-- start Items --

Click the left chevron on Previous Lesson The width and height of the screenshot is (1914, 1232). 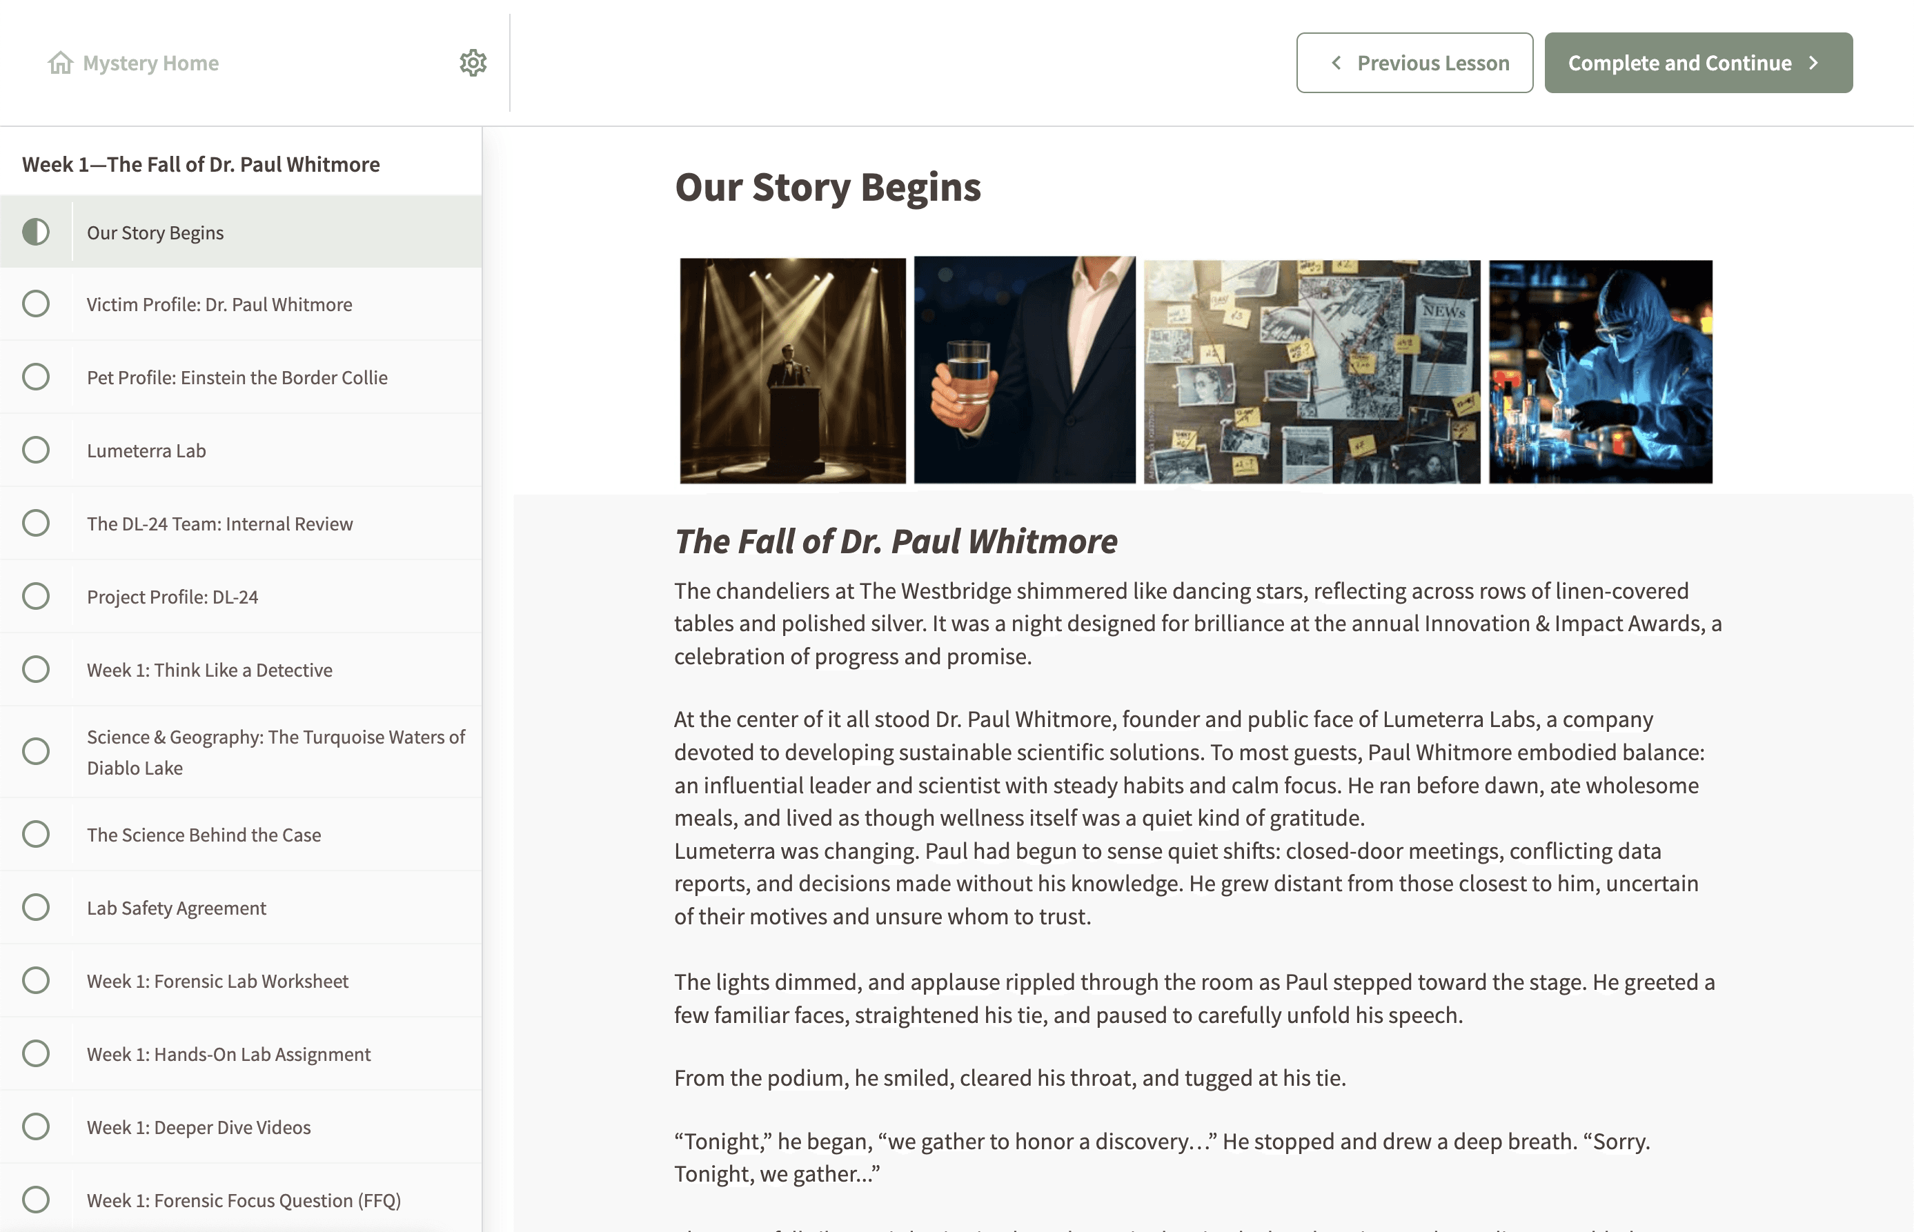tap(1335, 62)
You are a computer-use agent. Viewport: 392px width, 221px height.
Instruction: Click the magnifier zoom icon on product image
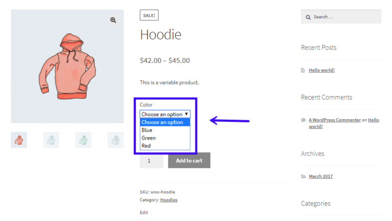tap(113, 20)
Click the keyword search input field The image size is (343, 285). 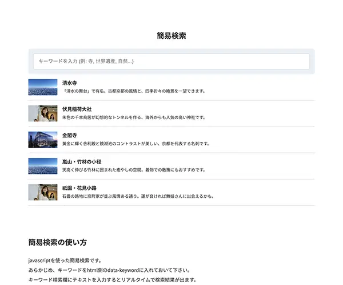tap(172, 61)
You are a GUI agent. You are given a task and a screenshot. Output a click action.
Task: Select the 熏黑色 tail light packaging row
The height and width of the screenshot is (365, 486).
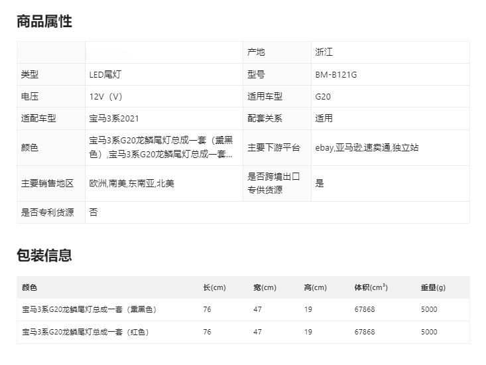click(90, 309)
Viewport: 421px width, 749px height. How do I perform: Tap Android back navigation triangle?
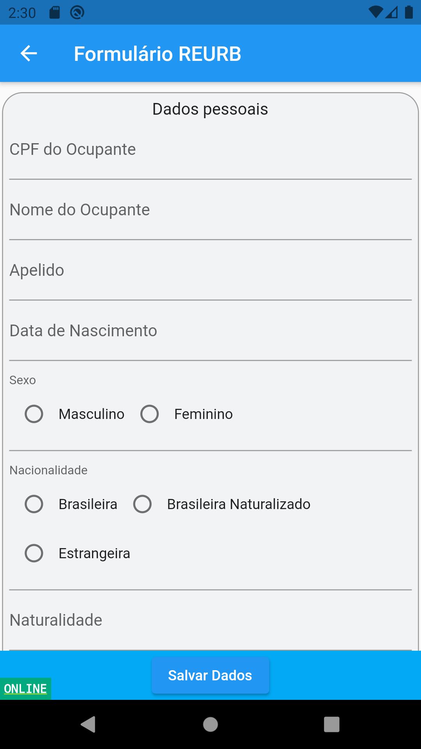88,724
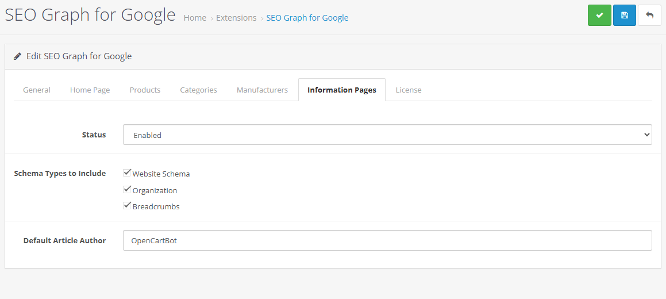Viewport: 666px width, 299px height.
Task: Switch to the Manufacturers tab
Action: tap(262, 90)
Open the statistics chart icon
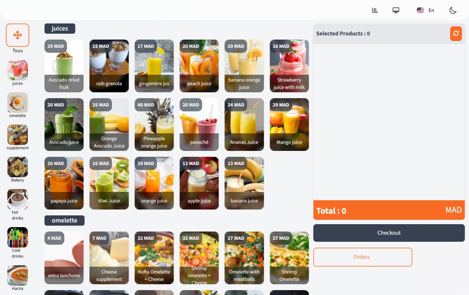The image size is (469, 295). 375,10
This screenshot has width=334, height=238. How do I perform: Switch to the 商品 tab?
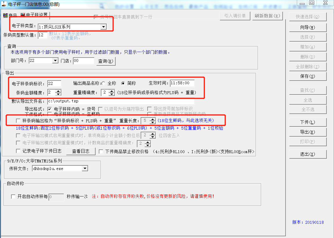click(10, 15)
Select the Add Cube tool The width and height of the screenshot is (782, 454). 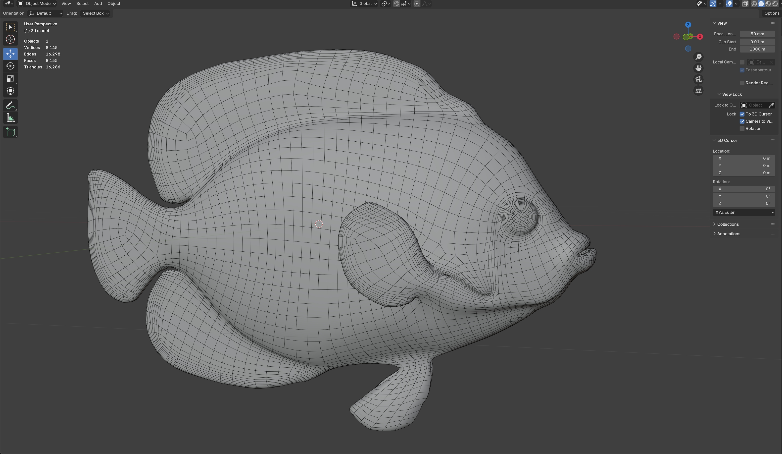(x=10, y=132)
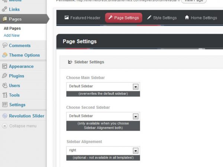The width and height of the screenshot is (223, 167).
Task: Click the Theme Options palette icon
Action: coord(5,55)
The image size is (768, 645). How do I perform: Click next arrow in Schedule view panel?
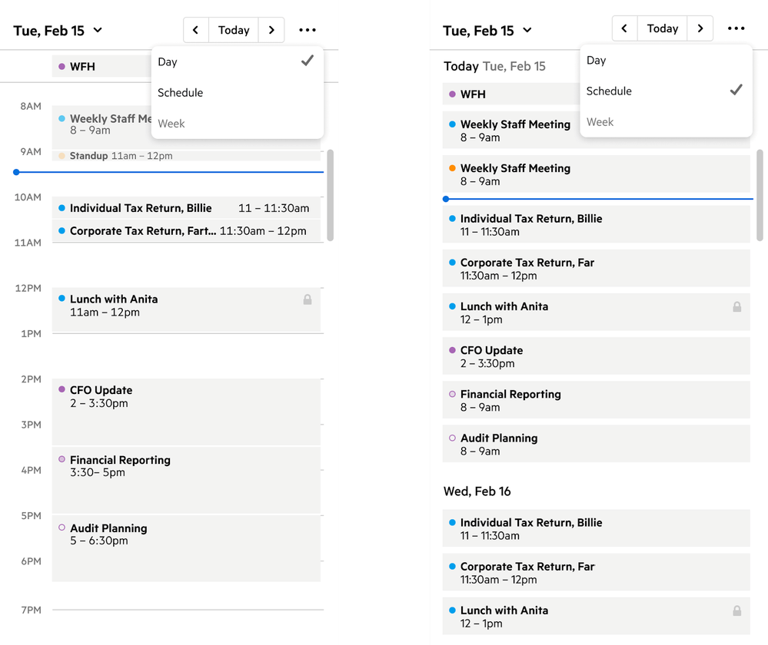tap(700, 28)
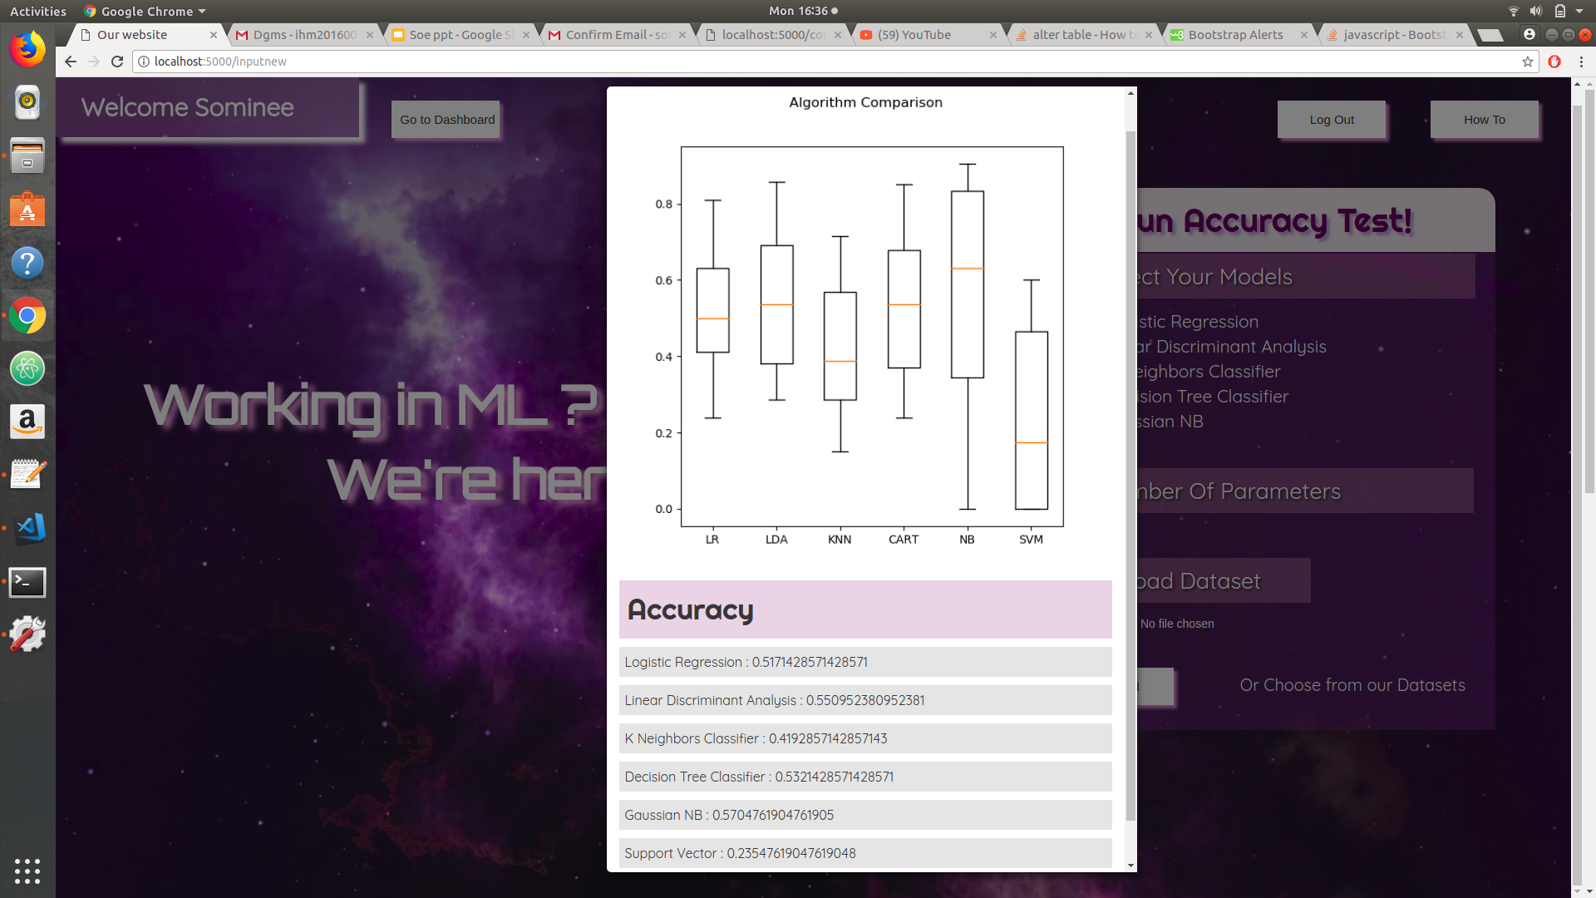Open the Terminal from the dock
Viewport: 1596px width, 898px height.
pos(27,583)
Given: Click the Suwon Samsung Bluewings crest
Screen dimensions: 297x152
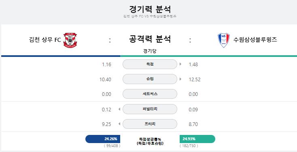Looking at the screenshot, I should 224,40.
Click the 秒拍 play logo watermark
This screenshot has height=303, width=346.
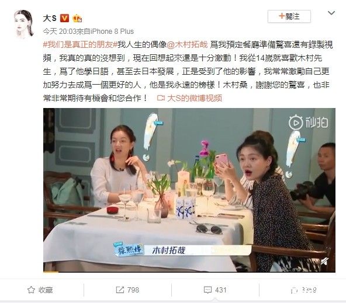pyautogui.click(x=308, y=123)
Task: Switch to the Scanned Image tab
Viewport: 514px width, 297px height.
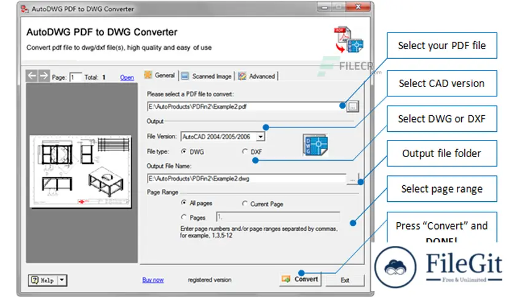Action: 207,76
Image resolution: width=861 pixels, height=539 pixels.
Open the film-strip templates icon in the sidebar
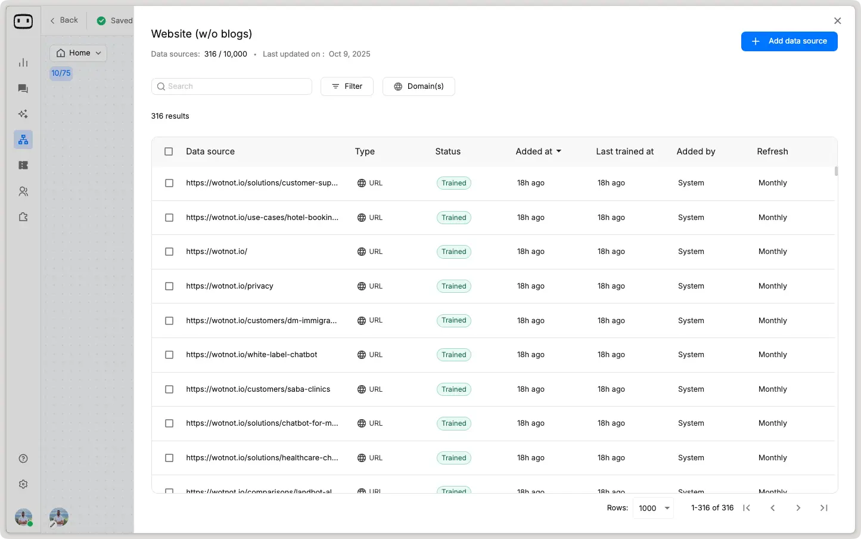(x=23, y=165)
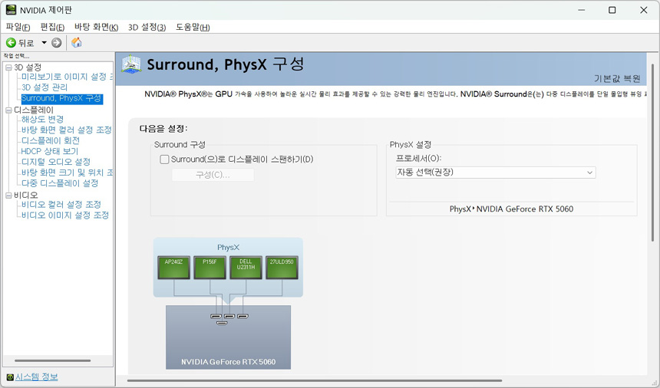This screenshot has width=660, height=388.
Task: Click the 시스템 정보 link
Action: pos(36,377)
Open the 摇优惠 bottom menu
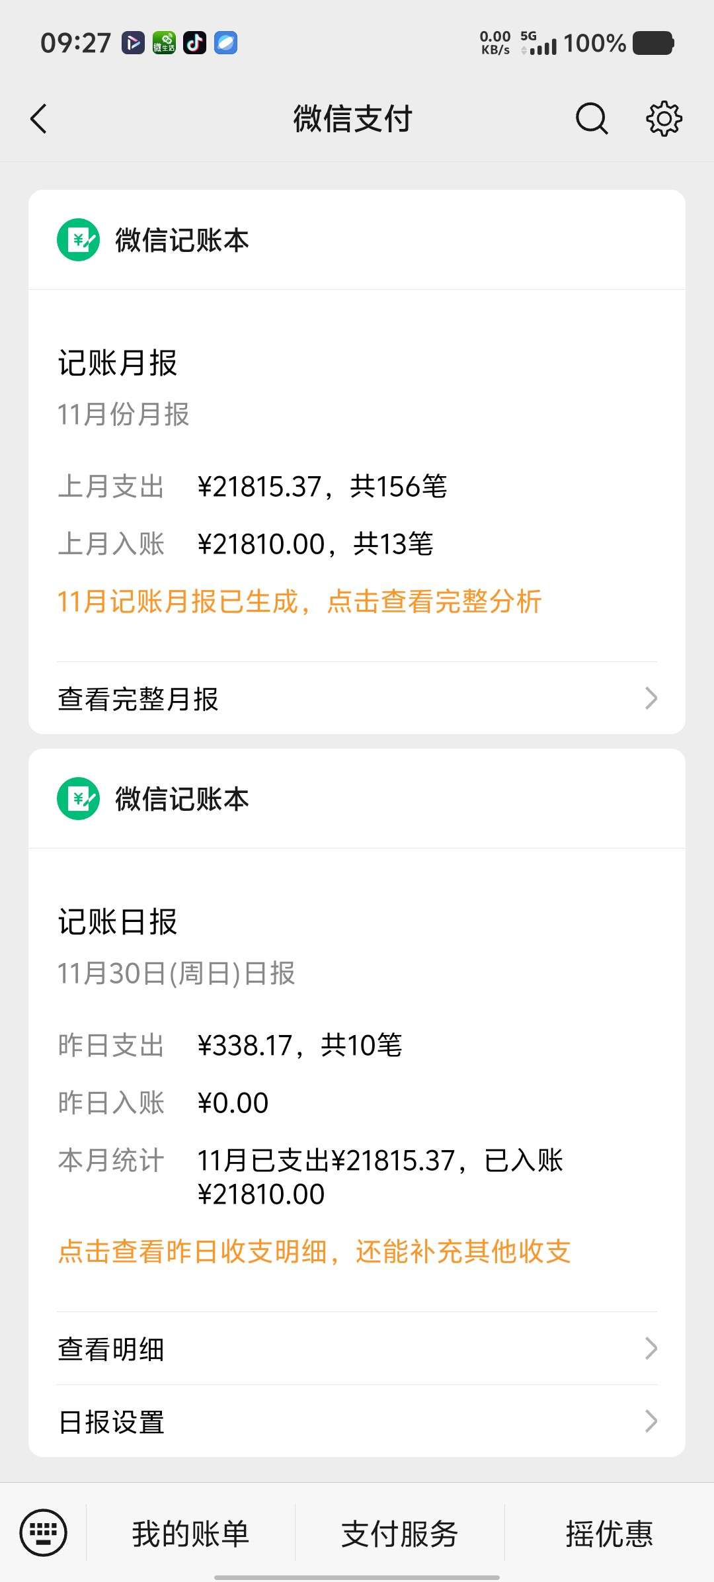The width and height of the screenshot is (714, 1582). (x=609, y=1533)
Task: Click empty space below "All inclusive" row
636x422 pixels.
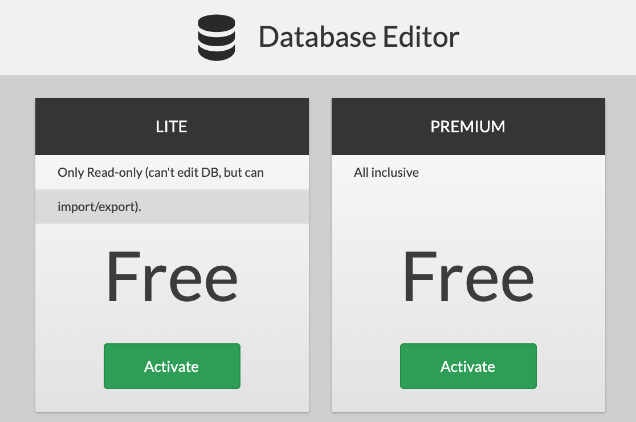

-- end Items --

▶ Problem statement
Print the material again without changes, starting at the line that contains "This screenshot has width=334, height=238." and stopping after the line that contains "click(10, 15)". Leave the pictures out of your answer.

▶ Output for this task
This screenshot has width=334, height=238. How do I perform: Switch to the 商品 tab?
click(10, 15)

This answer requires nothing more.